Соединить виртуальные сети можно также с помощью канала ExpressRoute. ExpressRoute — это выделенное частное соединение между локальным центром данных и магистральной сетью Azure. Виртуальные сети, подключенные к каналу ExpressRoute, входят в один домен маршрутизации и могут взаимодействовать друг с другом. Подключения ExpressRoute не осуществляются через общедоступный Интернет, поэтому взаимодействие со службами Azure происходит максимально безопасно.

Виртуальные частные сети (VPN) используют Интернет для подключения локального центра данных к магистральной сети Azure через зашифрованный туннель. С помощью VPN-шлюзов можно соединять виртуальные сети друг с другом в конфигурации "узел-узел". Задержка при использовании VPN-шлюзов больше, чем при пиринге виртуальных сетей.
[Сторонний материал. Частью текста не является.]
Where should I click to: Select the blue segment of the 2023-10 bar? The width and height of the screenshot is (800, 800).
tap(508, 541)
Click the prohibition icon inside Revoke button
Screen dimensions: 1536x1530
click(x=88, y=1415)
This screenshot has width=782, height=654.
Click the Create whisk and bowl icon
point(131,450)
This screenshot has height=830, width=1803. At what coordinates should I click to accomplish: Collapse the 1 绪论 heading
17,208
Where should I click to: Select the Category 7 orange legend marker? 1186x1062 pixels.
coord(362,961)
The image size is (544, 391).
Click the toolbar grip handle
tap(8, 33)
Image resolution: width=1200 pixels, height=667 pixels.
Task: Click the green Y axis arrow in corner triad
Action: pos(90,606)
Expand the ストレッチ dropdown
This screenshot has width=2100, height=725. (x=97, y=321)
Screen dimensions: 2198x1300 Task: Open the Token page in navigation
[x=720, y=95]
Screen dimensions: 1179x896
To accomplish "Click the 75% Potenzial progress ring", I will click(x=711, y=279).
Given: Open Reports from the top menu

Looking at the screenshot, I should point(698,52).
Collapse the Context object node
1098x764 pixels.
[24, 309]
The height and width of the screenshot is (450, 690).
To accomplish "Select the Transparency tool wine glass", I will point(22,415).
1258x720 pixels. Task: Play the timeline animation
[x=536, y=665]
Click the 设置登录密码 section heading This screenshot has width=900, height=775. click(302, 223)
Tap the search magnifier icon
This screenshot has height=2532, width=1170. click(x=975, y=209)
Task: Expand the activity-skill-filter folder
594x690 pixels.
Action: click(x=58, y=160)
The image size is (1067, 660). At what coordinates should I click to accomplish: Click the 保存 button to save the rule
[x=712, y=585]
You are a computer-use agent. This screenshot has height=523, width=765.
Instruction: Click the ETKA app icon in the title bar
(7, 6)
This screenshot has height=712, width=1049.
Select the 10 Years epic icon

Этот метод сложнее и может обходиться дороже.

Если виртуальные сети подключены с помощью шлюза и пиринга, трафик проходит через конфигурацию пиринга.

Когда следует выбирать пиринг виртуальных сетей

Пиринг виртуальных сетей может быть отличным решением для обеспечения сетевых соединений между службами в разных виртуальных сетях. Пиринг между виртуальными сетями должен быть первым выбором, когда необходимо интегрировать виртуальные сети Azure. Это легко реализовать и развернуть, и он хорошо работает в разных регионах и подписках.

Пиринг может оказаться не лучшим вариантом, если у вас есть существующие подключения VPN или ExpressRoute либо службы за базовыми подсистемами балансировки нагрузки Azure, доступ к которым будет осуществляться из пиринговой виртуальной сети. В таких случаях следует найти более подходящее решение.